Items listed in a dataset
## begin
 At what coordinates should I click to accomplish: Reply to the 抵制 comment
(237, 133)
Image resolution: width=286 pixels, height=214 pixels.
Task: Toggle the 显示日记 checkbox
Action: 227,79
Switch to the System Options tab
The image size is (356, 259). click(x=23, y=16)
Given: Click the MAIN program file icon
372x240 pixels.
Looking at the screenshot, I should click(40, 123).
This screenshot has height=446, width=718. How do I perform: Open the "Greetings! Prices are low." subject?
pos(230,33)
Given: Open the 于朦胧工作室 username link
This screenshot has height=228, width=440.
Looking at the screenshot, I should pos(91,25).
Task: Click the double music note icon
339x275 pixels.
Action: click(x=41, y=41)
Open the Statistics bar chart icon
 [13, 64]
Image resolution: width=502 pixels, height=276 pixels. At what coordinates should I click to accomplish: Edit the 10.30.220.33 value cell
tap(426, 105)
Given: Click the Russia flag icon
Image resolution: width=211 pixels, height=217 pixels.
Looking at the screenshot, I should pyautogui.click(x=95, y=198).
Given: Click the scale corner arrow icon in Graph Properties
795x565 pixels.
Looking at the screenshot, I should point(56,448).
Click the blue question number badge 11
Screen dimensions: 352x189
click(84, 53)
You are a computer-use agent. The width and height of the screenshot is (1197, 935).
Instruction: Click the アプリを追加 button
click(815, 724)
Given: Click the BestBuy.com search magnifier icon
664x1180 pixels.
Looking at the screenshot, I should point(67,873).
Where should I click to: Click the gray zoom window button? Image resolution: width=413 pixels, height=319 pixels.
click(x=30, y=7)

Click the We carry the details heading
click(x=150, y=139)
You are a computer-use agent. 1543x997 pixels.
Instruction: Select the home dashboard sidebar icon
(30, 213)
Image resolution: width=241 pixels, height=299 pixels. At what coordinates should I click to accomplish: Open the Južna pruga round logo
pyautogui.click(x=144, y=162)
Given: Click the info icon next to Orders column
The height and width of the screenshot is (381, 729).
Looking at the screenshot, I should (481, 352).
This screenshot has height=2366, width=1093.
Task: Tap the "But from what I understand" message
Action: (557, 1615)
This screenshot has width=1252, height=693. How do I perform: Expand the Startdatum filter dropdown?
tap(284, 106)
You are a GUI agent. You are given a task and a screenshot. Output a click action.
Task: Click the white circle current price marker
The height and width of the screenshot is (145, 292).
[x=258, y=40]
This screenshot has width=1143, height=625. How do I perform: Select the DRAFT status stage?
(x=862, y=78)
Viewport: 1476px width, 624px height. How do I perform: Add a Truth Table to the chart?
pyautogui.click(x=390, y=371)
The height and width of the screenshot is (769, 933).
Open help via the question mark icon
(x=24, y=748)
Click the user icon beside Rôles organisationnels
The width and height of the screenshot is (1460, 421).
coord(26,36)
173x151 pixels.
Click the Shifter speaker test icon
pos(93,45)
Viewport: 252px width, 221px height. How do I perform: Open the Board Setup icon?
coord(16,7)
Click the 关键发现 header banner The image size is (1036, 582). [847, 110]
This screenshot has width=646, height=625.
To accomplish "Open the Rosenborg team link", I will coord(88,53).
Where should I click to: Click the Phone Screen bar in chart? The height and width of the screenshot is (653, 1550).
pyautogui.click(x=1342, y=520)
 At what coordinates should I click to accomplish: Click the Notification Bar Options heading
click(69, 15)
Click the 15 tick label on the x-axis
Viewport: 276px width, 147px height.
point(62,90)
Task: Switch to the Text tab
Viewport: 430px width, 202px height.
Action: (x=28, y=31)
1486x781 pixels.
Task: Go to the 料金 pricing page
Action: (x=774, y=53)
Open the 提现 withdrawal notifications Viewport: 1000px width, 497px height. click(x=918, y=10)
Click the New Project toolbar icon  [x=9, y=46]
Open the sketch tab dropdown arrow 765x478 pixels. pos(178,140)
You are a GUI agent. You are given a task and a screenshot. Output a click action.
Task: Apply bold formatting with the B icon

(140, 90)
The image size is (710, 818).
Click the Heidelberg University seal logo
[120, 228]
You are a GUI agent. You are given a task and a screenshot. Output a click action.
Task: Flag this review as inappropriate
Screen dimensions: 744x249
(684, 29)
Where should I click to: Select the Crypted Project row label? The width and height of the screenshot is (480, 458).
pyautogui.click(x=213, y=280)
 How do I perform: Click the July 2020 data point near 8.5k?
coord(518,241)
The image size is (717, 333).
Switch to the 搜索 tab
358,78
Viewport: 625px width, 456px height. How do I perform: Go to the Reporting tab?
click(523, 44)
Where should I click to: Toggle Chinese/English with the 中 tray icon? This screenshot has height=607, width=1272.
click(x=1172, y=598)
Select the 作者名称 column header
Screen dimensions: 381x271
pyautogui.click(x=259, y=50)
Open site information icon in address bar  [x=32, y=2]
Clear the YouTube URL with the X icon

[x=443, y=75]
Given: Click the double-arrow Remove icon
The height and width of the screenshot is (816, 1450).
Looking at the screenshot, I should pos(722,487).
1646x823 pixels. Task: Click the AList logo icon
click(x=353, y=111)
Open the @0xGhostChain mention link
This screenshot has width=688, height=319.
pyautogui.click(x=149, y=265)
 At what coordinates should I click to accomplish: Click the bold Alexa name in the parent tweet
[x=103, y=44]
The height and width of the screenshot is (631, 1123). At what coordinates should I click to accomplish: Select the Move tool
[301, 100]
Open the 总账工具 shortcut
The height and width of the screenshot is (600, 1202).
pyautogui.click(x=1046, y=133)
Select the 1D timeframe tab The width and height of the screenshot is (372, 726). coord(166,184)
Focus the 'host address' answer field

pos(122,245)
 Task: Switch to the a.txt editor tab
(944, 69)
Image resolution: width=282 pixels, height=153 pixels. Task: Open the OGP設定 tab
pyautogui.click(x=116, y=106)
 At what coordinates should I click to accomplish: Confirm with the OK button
## end
TASK INSTRUCTIONS: Please rewrite the records above, replacing "At what coordinates should I click to accomplish" with "Which point should I select to carry out" wherever it occurs and keeping everything else the same.

REPLY TO THE TASK:
 Which point should I select to carry out: Reply to the 抵制 comment
(237, 133)
Image resolution: width=286 pixels, height=214 pixels.
Task: Toggle the 显示日记 checkbox
Action: 227,79
Switch to the System Options tab
The image size is (356, 259). click(x=23, y=16)
Given: Click the MAIN program file icon
372x240 pixels.
Looking at the screenshot, I should click(40, 123).
This screenshot has height=446, width=718. How do I perform: Open the "Greetings! Prices are low." subject?
pos(230,33)
Given: Open the 于朦胧工作室 username link
This screenshot has height=228, width=440.
Looking at the screenshot, I should pos(91,25).
Task: Click the double music note icon
339x275 pixels.
Action: click(x=41, y=41)
Open the Statistics bar chart icon
 [13, 64]
Image resolution: width=502 pixels, height=276 pixels. Which point should I select to carry out: Edit the 10.30.220.33 value cell
tap(426, 105)
Given: Click the Russia flag icon
Image resolution: width=211 pixels, height=217 pixels.
Looking at the screenshot, I should pyautogui.click(x=95, y=198).
Given: Click the scale corner arrow icon in Graph Properties
795x565 pixels.
Looking at the screenshot, I should point(56,448).
Click the blue question number badge 11
Screen dimensions: 352x189
click(84, 53)
You are a computer-use agent. The width and height of the screenshot is (1197, 935).
Instruction: Click the アプリを追加 button
click(815, 724)
Given: Click the BestBuy.com search magnifier icon
664x1180 pixels.
Looking at the screenshot, I should point(67,873).
Where should I click to: Click the gray zoom window button? Image resolution: width=413 pixels, height=319 pixels.
click(x=30, y=7)

Click the We carry the details heading
click(x=150, y=139)
You are a computer-use agent. 1543x997 pixels.
Instruction: Select the home dashboard sidebar icon
(30, 213)
Image resolution: width=241 pixels, height=299 pixels. Which point should I select to carry out: Open the Južna pruga round logo
pyautogui.click(x=144, y=162)
Given: Click the info icon next to Orders column
The height and width of the screenshot is (381, 729).
Looking at the screenshot, I should (481, 352).
This screenshot has height=2366, width=1093.
Task: Tap the "But from what I understand" message
Action: (557, 1615)
This screenshot has width=1252, height=693. How do I perform: Expand the Startdatum filter dropdown?
tap(284, 106)
You are a GUI agent. You are given a task and a screenshot. Output a click action.
Task: Click the white circle current price marker
The height and width of the screenshot is (145, 292).
[x=258, y=40]
This screenshot has width=1143, height=625. How do I perform: Select the DRAFT status stage?
(x=862, y=78)
Viewport: 1476px width, 624px height. How do I perform: Add a Truth Table to the chart?
pyautogui.click(x=390, y=371)
The height and width of the screenshot is (769, 933).
Open help via the question mark icon
(x=24, y=748)
Click the user icon beside Rôles organisationnels
The width and height of the screenshot is (1460, 421).
coord(26,36)
173x151 pixels.
Click the Shifter speaker test icon
pos(93,45)
Viewport: 252px width, 221px height. How do I perform: Open the Board Setup icon?
coord(16,7)
Click the 关键发现 header banner The image size is (1036, 582). [847, 110]
This screenshot has width=646, height=625.
To accomplish "Open the Rosenborg team link", I will coord(88,53).
Where should I click to: Click the Phone Screen bar in chart? The height and width of the screenshot is (653, 1550).
pyautogui.click(x=1342, y=520)
 Which point should I select to carry out: Click the Notification Bar Options heading
click(69, 15)
Click the 15 tick label on the x-axis
Viewport: 276px width, 147px height.
point(62,90)
Task: Switch to the Text tab
Viewport: 430px width, 202px height.
Action: (x=28, y=31)
1486x781 pixels.
Task: Go to the 料金 pricing page
Action: (x=774, y=53)
Open the 提现 withdrawal notifications Viewport: 1000px width, 497px height. click(x=918, y=10)
Click the New Project toolbar icon  [x=9, y=46]
Open the sketch tab dropdown arrow 765x478 pixels. pos(178,140)
You are a GUI agent. You are given a task and a screenshot. Output a click action.
Task: Apply bold formatting with the B icon

(140, 90)
The image size is (710, 818).
Click the Heidelberg University seal logo
[120, 228]
You are a GUI agent. You are given a task and a screenshot. Output a click action.
Task: Flag this review as inappropriate
Screen dimensions: 744x249
(684, 29)
Where should I click to: Select the Crypted Project row label? The width and height of the screenshot is (480, 458).
pyautogui.click(x=213, y=280)
 How do I perform: Click the July 2020 data point near 8.5k?
coord(518,241)
The image size is (717, 333).
Switch to the 搜索 tab
358,78
Viewport: 625px width, 456px height. How do I perform: Go to the Reporting tab?
click(523, 44)
Where should I click to: Toggle Chinese/English with the 中 tray icon? This screenshot has height=607, width=1272.
click(x=1172, y=598)
Select the 作者名称 column header
Screen dimensions: 381x271
pyautogui.click(x=259, y=50)
Open site information icon in address bar  [x=32, y=2]
Clear the YouTube URL with the X icon

[x=443, y=75]
Given: Click the double-arrow Remove icon
The height and width of the screenshot is (816, 1450).
Looking at the screenshot, I should pos(722,487).
1646x823 pixels. Task: Click the AList logo icon
click(x=353, y=111)
Open the @0xGhostChain mention link
This screenshot has width=688, height=319.
pyautogui.click(x=149, y=265)
 Which point should I select to carry out: Click the bold Alexa name in the parent tweet
[x=103, y=44]
The height and width of the screenshot is (631, 1123). Which point should I select to carry out: Select the Move tool
[301, 100]
Open the 总账工具 shortcut
The height and width of the screenshot is (600, 1202).
pyautogui.click(x=1046, y=133)
Select the 1D timeframe tab The width and height of the screenshot is (372, 726). coord(166,184)
Focus the 'host address' answer field

pos(122,245)
 Task: Switch to the a.txt editor tab
(944, 69)
Image resolution: width=282 pixels, height=153 pixels. Task: Open the OGP設定 tab
pyautogui.click(x=116, y=106)
 Which point should I select to carry out: Confirm with the OK button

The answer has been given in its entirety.